PROBLEM: Please copy, exactly and with no pictures, only the lines from the one containing "Select the M monitor mode button" through the last line of the records.

START SUPPLIED ENTRIES

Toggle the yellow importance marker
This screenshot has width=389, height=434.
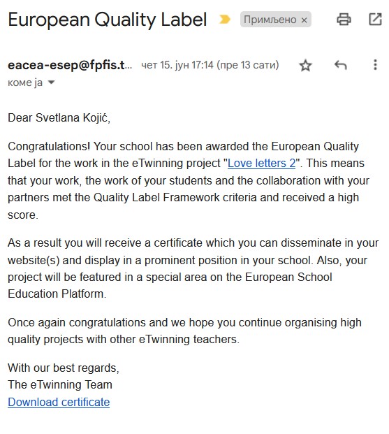224,20
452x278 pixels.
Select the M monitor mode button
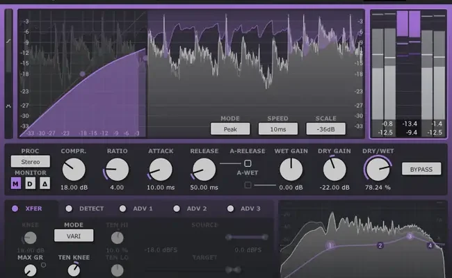(x=16, y=183)
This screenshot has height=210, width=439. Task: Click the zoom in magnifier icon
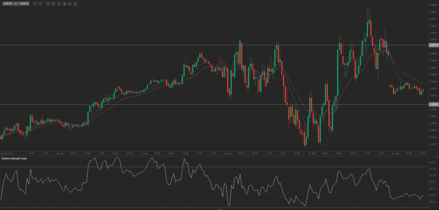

END SUPPLIED ENTRIES

FINISHED EXERCISE:
Select the M monitor mode button
(x=16, y=183)
This screenshot has height=210, width=439. Task: Click the zoom in magnifier icon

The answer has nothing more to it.